Segment Start: Supplied information

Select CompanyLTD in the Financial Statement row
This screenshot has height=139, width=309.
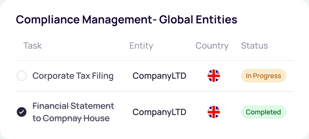tap(159, 112)
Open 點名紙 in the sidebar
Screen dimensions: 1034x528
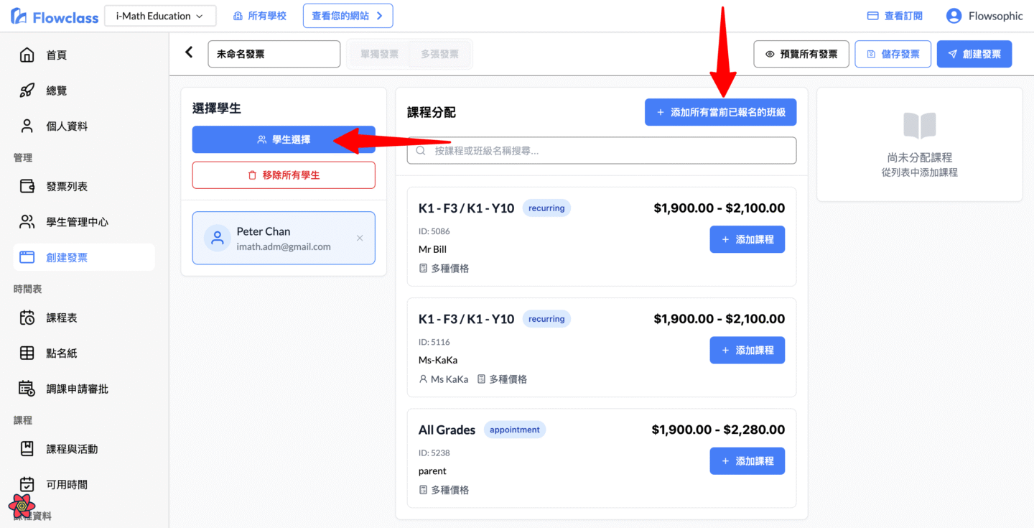(x=61, y=353)
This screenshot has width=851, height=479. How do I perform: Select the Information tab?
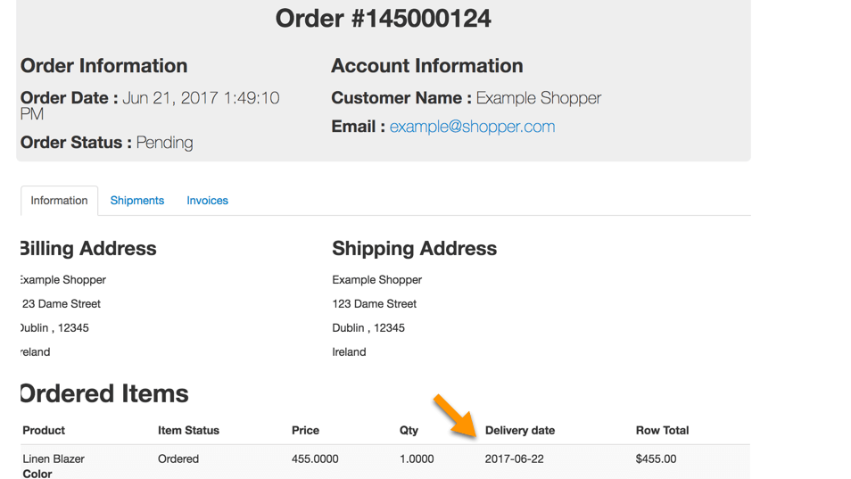pos(59,201)
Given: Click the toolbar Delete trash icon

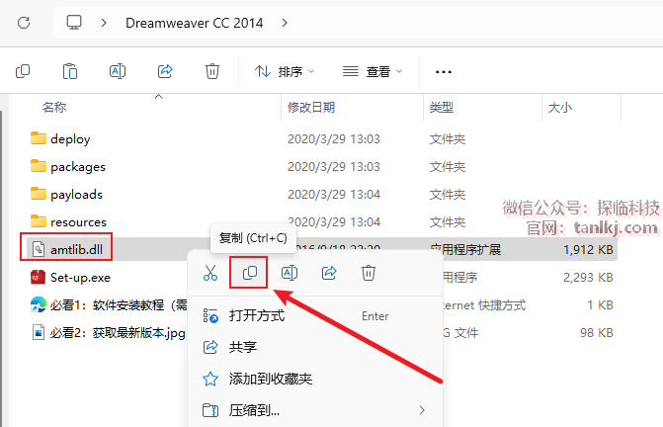Looking at the screenshot, I should tap(212, 71).
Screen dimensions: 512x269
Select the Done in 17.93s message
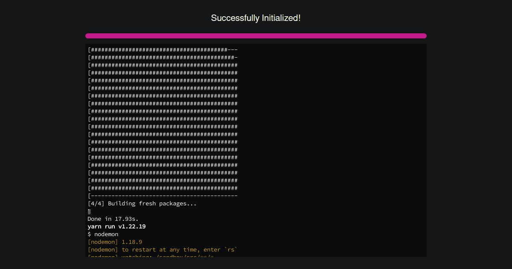click(113, 219)
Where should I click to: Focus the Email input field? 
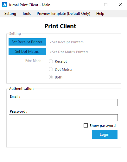(63, 103)
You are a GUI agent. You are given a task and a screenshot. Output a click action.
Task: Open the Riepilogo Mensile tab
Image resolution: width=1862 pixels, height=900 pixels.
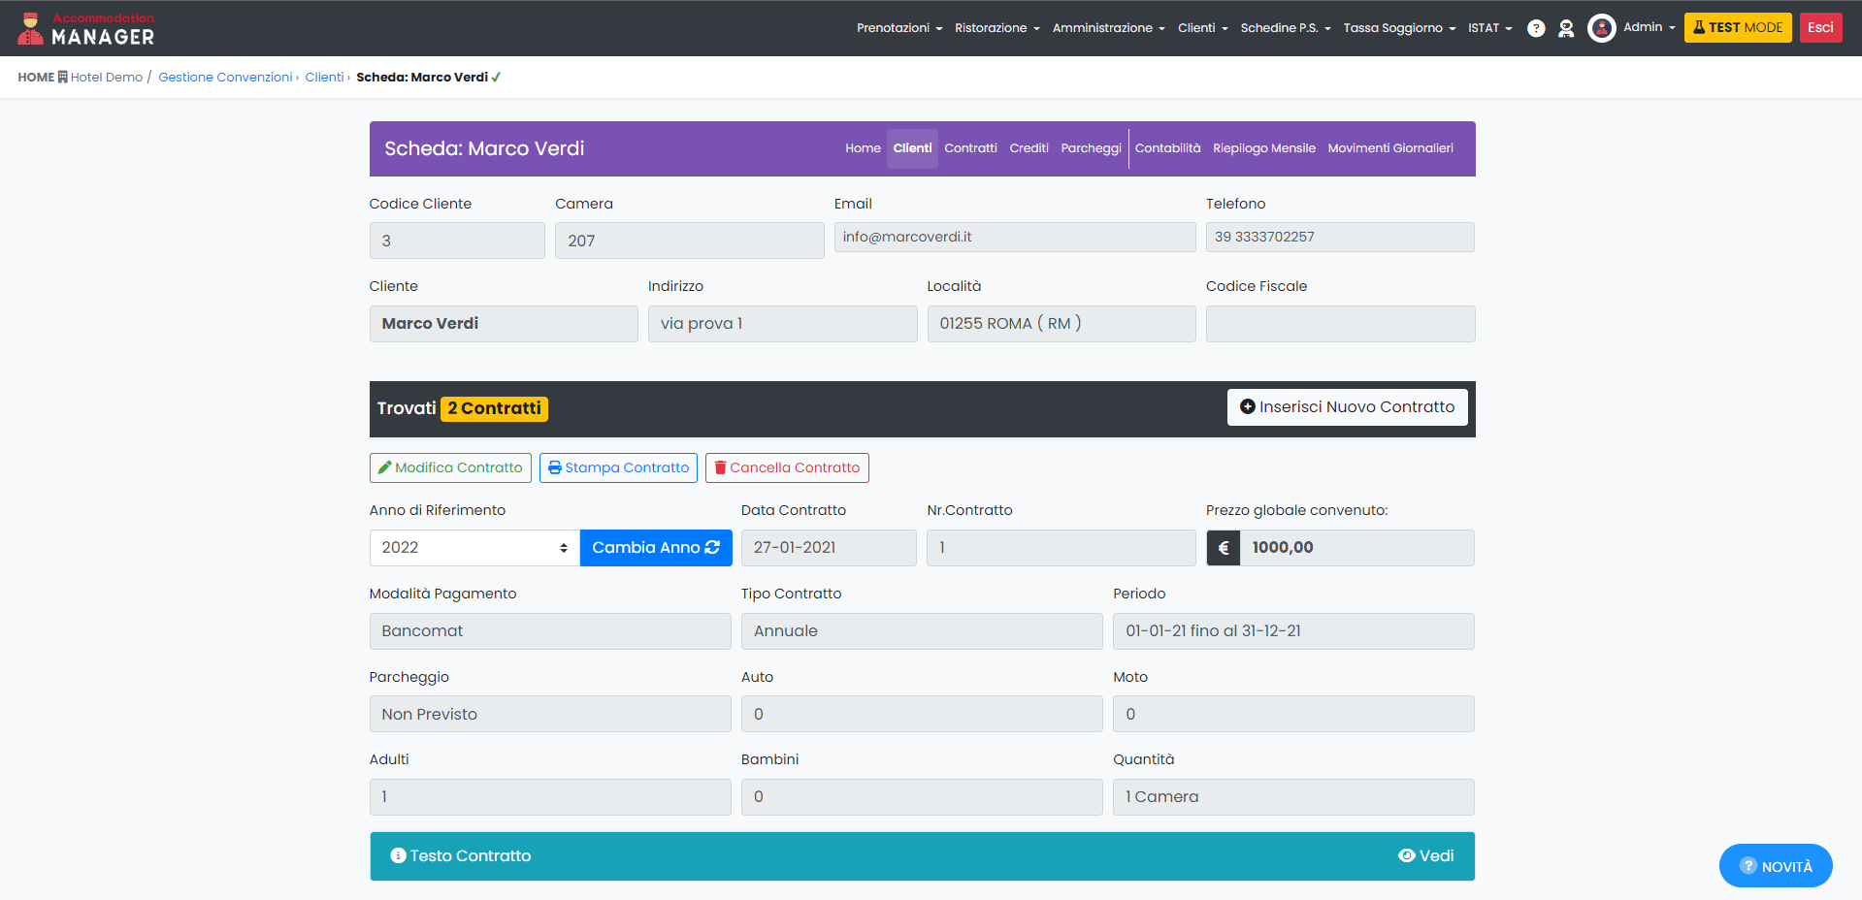point(1263,148)
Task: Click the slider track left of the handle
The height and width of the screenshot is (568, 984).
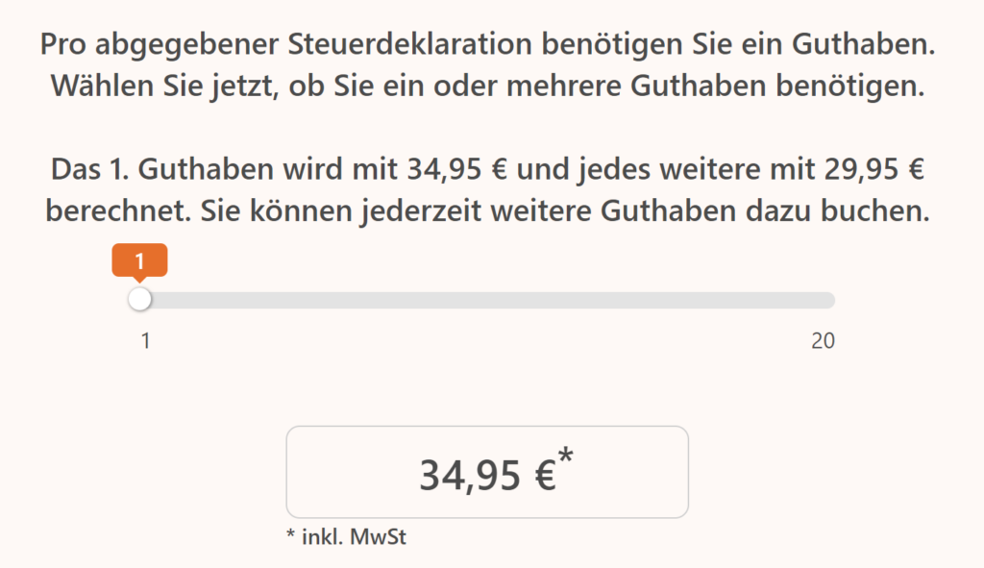Action: (x=133, y=299)
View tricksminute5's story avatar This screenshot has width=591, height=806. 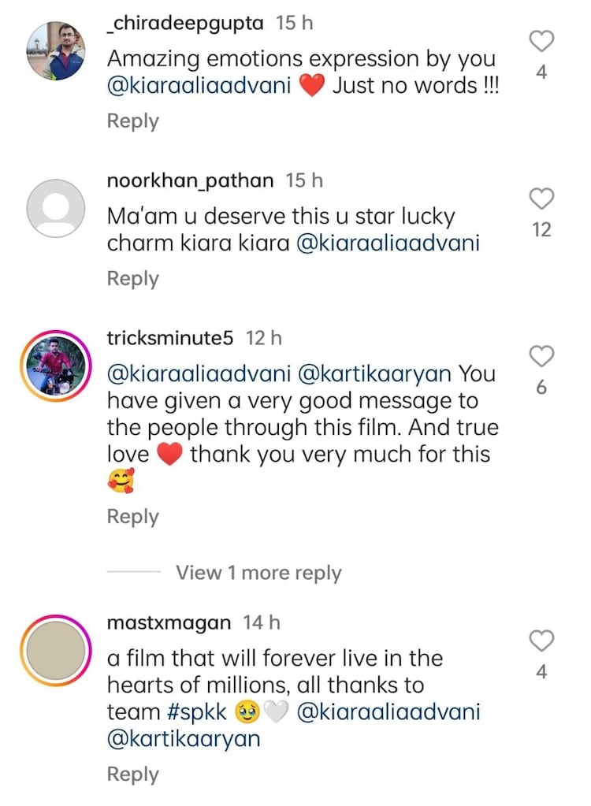pyautogui.click(x=56, y=366)
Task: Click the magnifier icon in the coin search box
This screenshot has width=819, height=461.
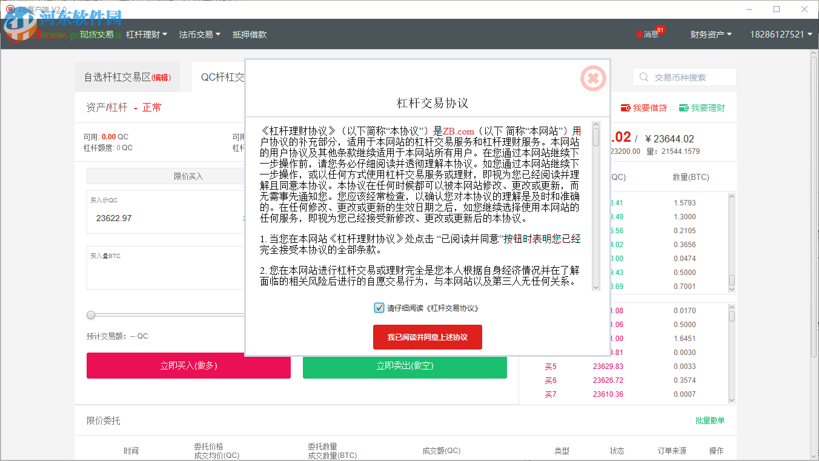Action: (x=644, y=77)
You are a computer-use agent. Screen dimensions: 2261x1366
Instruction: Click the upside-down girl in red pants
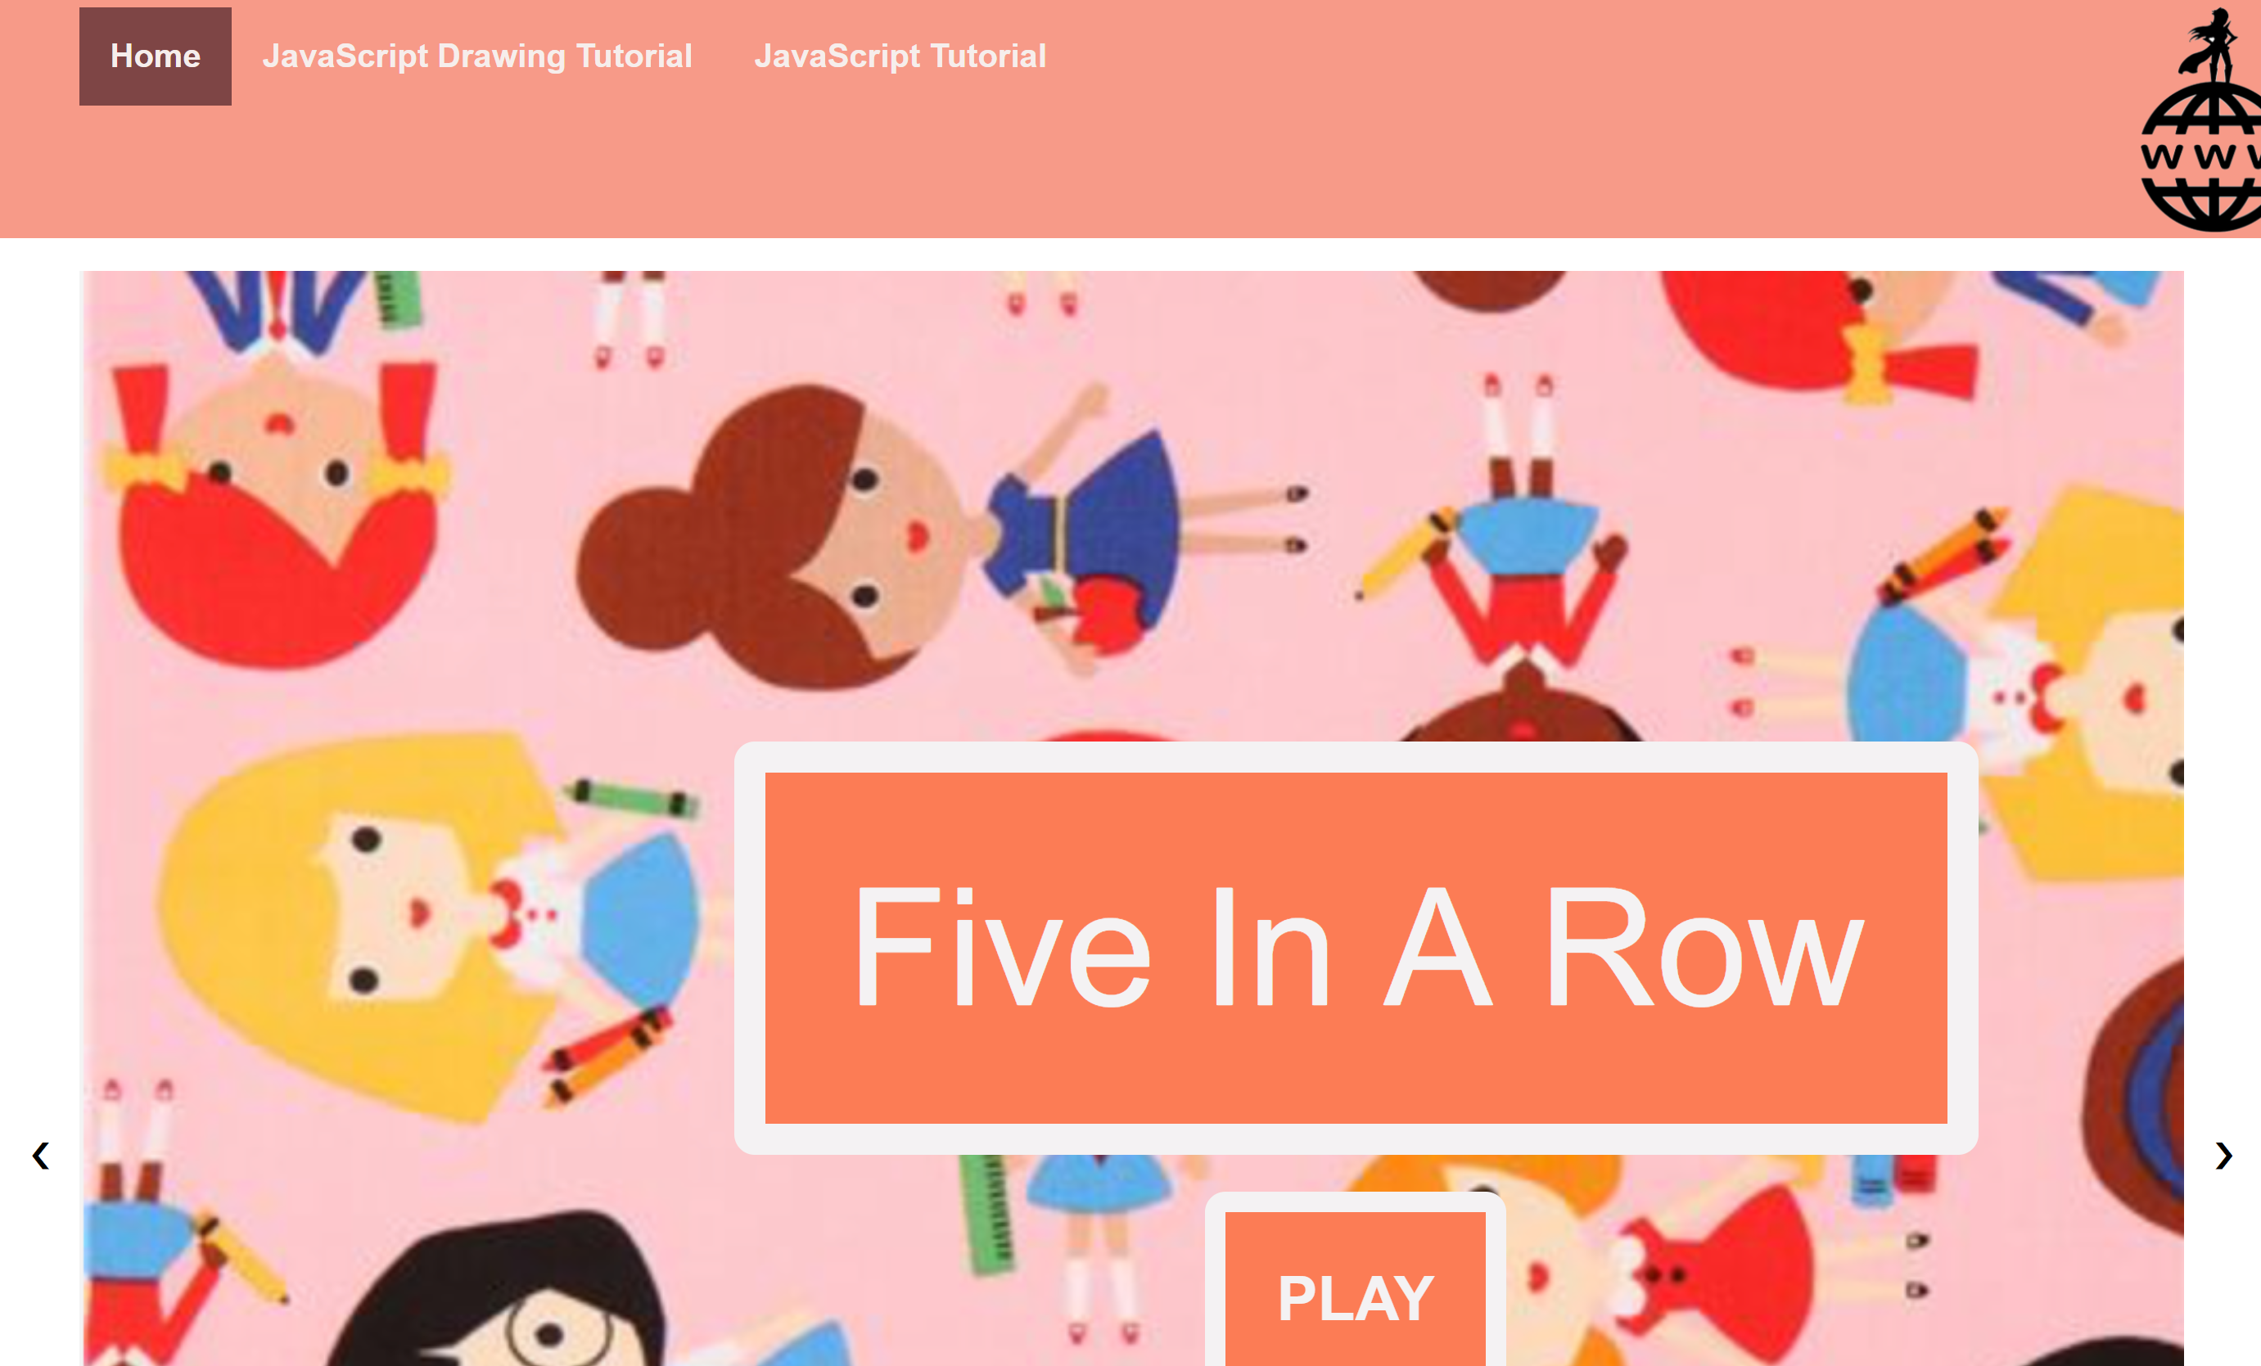(x=1519, y=550)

Segment End: Supplied information

What is required
Nothing but the lines from the one containing "Instruction: Click the" through the last line of the listing should be copied, each word for word and without pictures.

Your response
Instruction: Click the upside-down girl in red pants
(x=1519, y=550)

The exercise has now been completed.